[Work instructions] Print, exactly as they appear in the listing below, the lines from the line with "You are a GUI" to the line with "Task: Tap the 96% battery indicator", with both end lines kept.

[Record extracts]
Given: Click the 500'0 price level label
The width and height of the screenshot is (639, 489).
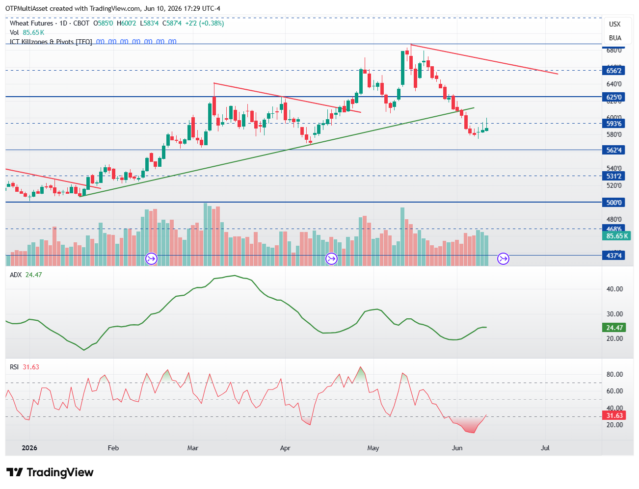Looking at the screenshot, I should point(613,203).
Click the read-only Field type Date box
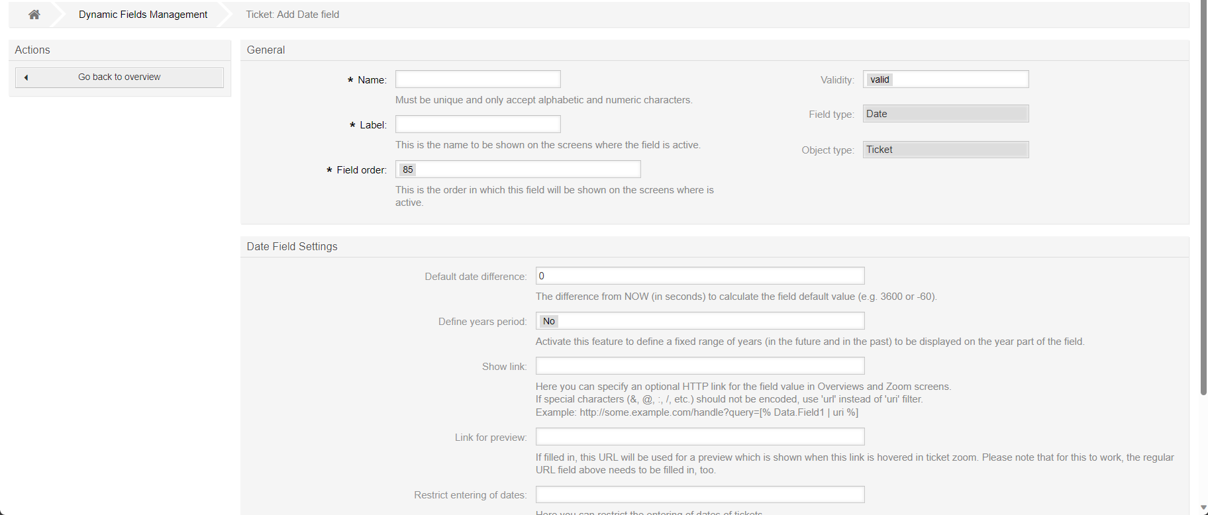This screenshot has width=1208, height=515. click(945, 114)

--

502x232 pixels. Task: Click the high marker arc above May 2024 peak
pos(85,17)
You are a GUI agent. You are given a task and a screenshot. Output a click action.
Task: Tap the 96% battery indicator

==

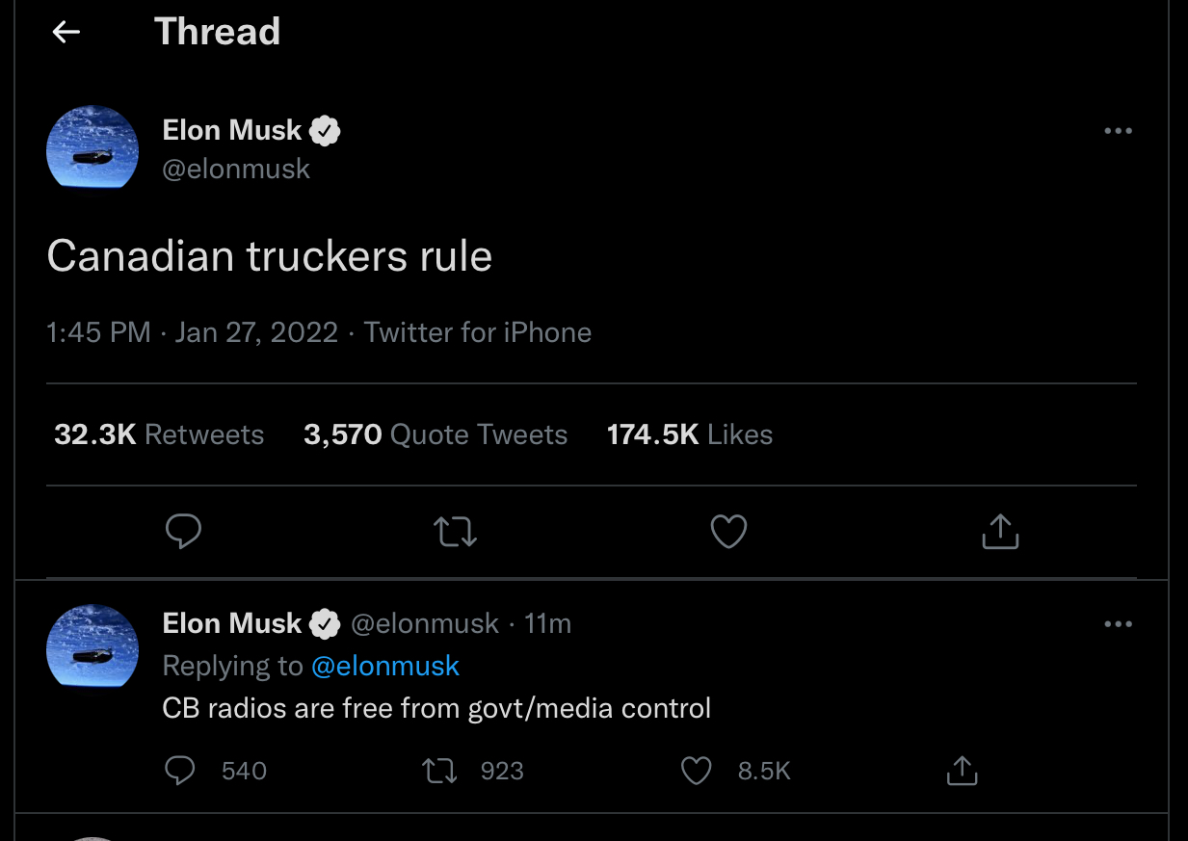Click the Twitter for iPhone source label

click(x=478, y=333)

[Your solution]
You are a GUI agent. You are given a task and a screenshot. Output a click action.
Task: Tap the 96% battery indicator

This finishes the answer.